Na noite de ontem representantes da classe artística se reuniram no auditório do Centro Cultural Carlos Fernandes de Paiva para discutir a polêmica sobre possíveis falhas na Lei Municipal de Estímulo à Cultura, que causou agitação na Câmara dos Vereadores e a suspensão temporária do repasse da verba para os contemplados no primeiro edital do ano.
Os artistas exigiram um posicionamento do secretário municipal de Cultura, José Augusto Ribeiro, que não participou da reunião por conta de outros compromissos. “Não solicitaram a minha presença. Soube da reunião de hoje (ontem) pelo jornal, mas não poderei comparecer porque tenho outros compromissos”, afirmou.

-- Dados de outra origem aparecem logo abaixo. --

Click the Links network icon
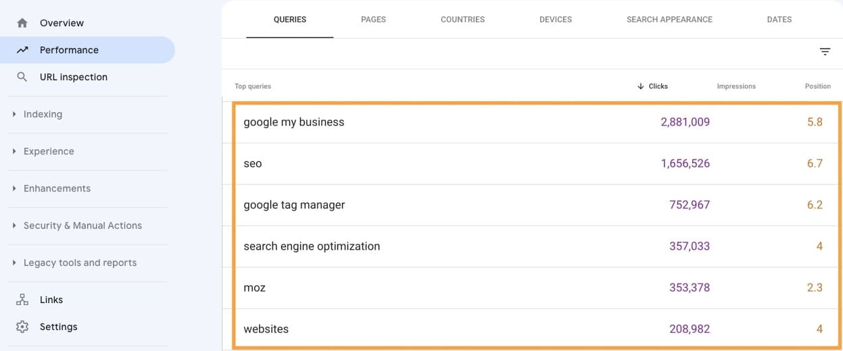This screenshot has height=351, width=843. [22, 300]
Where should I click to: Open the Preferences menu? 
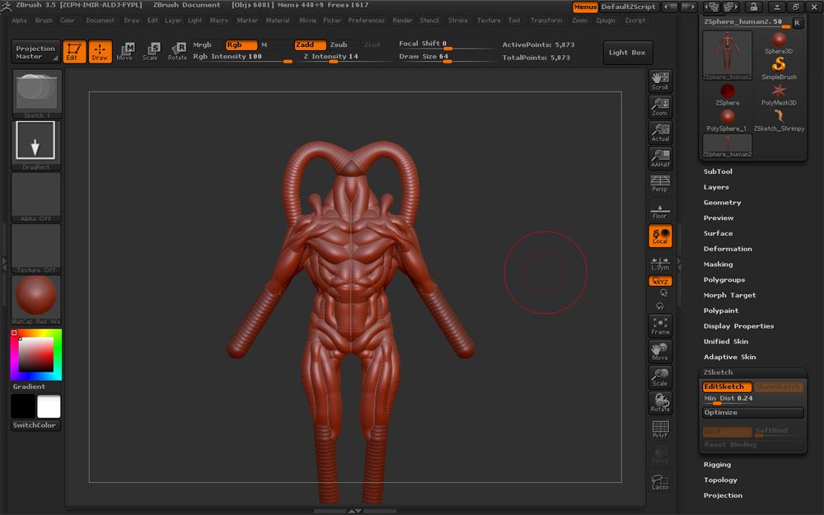[x=366, y=21]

De acordo com o atual presidente da Associação de Teatro de Bauru e Região (ATB), André Zambelo, o objetivo da reunião era obter um posicionamento de Vinagre sobre as medidas que serão tomadas em relação à Lei. “O secretário pediu um prazo de 45 dias para mostrar um parecer, mas até agora nada. Enquanto isso, os grupos aprovados não recebem a verba e a classe artística sai prejudicada”, disse.
As discussões sobre possíveis falhas na lei começaram quando a Secretaria Municipal de Cultura publicou a aprovação de quase R$ 100 mil para uma única entidade, a Sociedade Amigos da Cultura. O vereador João Parreira (PSDB) questionou o fato de apenas uma entidade ter sido beneficiada em cinco projetos diferentes, fato tido como legal pela classe artística. “Os projetos foram aprovados por merecimento. Está tudo dentro do regulamento”, disse Zambelo.
Diante das discussões, Vinagre optou por suspender temporariamente o repasse da verba e analisar a possibilidade de alterações na lei. “Ainda não há um posicionamento. Tenho mantido contato com vereadores e, em breve, terei uma definição”, colocou o secretário.